[Raw records]
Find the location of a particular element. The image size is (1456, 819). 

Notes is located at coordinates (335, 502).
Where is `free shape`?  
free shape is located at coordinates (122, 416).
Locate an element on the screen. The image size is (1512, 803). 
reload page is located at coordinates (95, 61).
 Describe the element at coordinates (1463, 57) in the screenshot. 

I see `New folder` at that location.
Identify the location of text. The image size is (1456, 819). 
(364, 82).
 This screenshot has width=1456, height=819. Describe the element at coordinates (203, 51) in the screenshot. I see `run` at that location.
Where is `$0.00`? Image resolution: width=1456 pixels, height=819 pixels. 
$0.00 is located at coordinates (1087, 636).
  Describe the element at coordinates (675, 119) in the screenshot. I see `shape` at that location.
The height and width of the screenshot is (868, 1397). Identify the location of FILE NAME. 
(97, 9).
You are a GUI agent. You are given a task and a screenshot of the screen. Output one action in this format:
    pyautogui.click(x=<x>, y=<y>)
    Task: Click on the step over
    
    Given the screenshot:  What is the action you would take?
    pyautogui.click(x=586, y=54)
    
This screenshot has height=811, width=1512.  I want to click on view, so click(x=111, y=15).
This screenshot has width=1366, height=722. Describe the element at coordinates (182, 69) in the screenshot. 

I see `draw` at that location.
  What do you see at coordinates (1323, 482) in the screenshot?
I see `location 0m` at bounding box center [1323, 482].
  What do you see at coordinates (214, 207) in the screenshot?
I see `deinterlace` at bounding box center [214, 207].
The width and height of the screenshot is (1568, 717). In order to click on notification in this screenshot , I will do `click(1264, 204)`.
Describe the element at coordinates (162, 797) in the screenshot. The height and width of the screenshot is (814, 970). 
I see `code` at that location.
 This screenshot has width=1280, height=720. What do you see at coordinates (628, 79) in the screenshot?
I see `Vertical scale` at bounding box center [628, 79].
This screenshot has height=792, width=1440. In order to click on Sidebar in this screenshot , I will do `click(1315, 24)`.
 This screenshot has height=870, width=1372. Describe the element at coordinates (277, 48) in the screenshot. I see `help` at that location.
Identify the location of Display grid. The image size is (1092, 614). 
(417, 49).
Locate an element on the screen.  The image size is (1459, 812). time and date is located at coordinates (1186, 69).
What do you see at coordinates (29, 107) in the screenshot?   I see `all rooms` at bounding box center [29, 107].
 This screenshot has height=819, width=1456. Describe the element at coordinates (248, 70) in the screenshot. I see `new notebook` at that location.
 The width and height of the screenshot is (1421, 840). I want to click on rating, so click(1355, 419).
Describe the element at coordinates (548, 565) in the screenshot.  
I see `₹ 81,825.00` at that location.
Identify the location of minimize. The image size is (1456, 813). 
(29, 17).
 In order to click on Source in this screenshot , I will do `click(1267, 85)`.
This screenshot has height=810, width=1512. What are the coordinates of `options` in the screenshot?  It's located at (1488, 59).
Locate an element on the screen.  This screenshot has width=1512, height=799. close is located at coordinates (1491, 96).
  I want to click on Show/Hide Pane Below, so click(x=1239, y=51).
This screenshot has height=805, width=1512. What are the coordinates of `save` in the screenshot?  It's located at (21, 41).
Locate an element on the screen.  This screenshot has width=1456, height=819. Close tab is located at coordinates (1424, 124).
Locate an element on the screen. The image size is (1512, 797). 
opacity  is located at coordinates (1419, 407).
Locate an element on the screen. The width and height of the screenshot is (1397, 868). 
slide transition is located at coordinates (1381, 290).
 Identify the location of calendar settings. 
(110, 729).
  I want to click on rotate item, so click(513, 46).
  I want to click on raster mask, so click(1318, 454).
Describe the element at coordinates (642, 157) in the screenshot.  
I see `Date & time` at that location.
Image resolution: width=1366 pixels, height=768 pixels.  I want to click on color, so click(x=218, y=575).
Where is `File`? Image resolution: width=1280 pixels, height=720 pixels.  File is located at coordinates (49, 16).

### What is expected
Rewrite all of the material above, replacing every instance of "Locate an element" with "Find an element". Leave everything else unchanged.

### Response below
Find the location of a particular element. The image size is (1456, 819). 

Notes is located at coordinates (335, 502).
Where is `free shape`?  
free shape is located at coordinates (122, 416).
Find an element on the screen. The image size is (1512, 803). 
reload page is located at coordinates (95, 61).
 Describe the element at coordinates (1463, 57) in the screenshot. 

I see `New folder` at that location.
Identify the location of text. The image size is (1456, 819). 
(364, 82).
 This screenshot has width=1456, height=819. Describe the element at coordinates (203, 51) in the screenshot. I see `run` at that location.
Where is `$0.00`? Image resolution: width=1456 pixels, height=819 pixels. 
$0.00 is located at coordinates (1087, 636).
  Describe the element at coordinates (675, 119) in the screenshot. I see `shape` at that location.
The height and width of the screenshot is (868, 1397). Identify the location of FILE NAME. 
(97, 9).
You are a GUI agent. You are given a task and a screenshot of the screen. Output one action in this format:
    pyautogui.click(x=<x>, y=<y>)
    Task: Click on the step over
    
    Given the screenshot:  What is the action you would take?
    pyautogui.click(x=586, y=54)
    
This screenshot has height=811, width=1512.  I want to click on view, so click(x=111, y=15).
This screenshot has width=1366, height=722. Describe the element at coordinates (182, 69) in the screenshot. 

I see `draw` at that location.
  What do you see at coordinates (1323, 482) in the screenshot?
I see `location 0m` at bounding box center [1323, 482].
  What do you see at coordinates (214, 207) in the screenshot?
I see `deinterlace` at bounding box center [214, 207].
The width and height of the screenshot is (1568, 717). In order to click on notification in this screenshot , I will do `click(1264, 204)`.
Describe the element at coordinates (162, 797) in the screenshot. The height and width of the screenshot is (814, 970). 
I see `code` at that location.
 This screenshot has width=1280, height=720. What do you see at coordinates (628, 79) in the screenshot?
I see `Vertical scale` at bounding box center [628, 79].
This screenshot has height=792, width=1440. In order to click on Sidebar in this screenshot , I will do `click(1315, 24)`.
 This screenshot has height=870, width=1372. Describe the element at coordinates (277, 48) in the screenshot. I see `help` at that location.
Identify the location of Display grid. The image size is (1092, 614). 
(417, 49).
Find an element on the screen.  The image size is (1459, 812). time and date is located at coordinates (1186, 69).
What do you see at coordinates (29, 107) in the screenshot?   I see `all rooms` at bounding box center [29, 107].
 This screenshot has height=819, width=1456. Describe the element at coordinates (248, 70) in the screenshot. I see `new notebook` at that location.
 The width and height of the screenshot is (1421, 840). I want to click on rating, so click(1355, 419).
Describe the element at coordinates (548, 565) in the screenshot.  
I see `₹ 81,825.00` at that location.
Identify the location of minimize. The image size is (1456, 813). 
(29, 17).
 In order to click on Source in this screenshot , I will do `click(1267, 85)`.
This screenshot has height=810, width=1512. What are the coordinates of `options` in the screenshot?  It's located at (1488, 59).
Find an element on the screen.  This screenshot has width=1512, height=799. close is located at coordinates (1491, 96).
  I want to click on Show/Hide Pane Below, so click(x=1239, y=51).
This screenshot has height=805, width=1512. What are the coordinates of `save` in the screenshot?  It's located at (21, 41).
Find an element on the screen.  This screenshot has width=1456, height=819. Close tab is located at coordinates (1424, 124).
Find an element on the screen. The image size is (1512, 797). 
opacity  is located at coordinates (1419, 407).
Find an element on the screen. The width and height of the screenshot is (1397, 868). 
slide transition is located at coordinates (1381, 290).
 Identify the location of calendar settings. 
(110, 729).
  I want to click on rotate item, so click(513, 46).
  I want to click on raster mask, so click(1318, 454).
Describe the element at coordinates (642, 157) in the screenshot.  
I see `Date & time` at that location.
Image resolution: width=1366 pixels, height=768 pixels.  I want to click on color, so click(x=218, y=575).
Where is `File`? Image resolution: width=1280 pixels, height=720 pixels.  File is located at coordinates (49, 16).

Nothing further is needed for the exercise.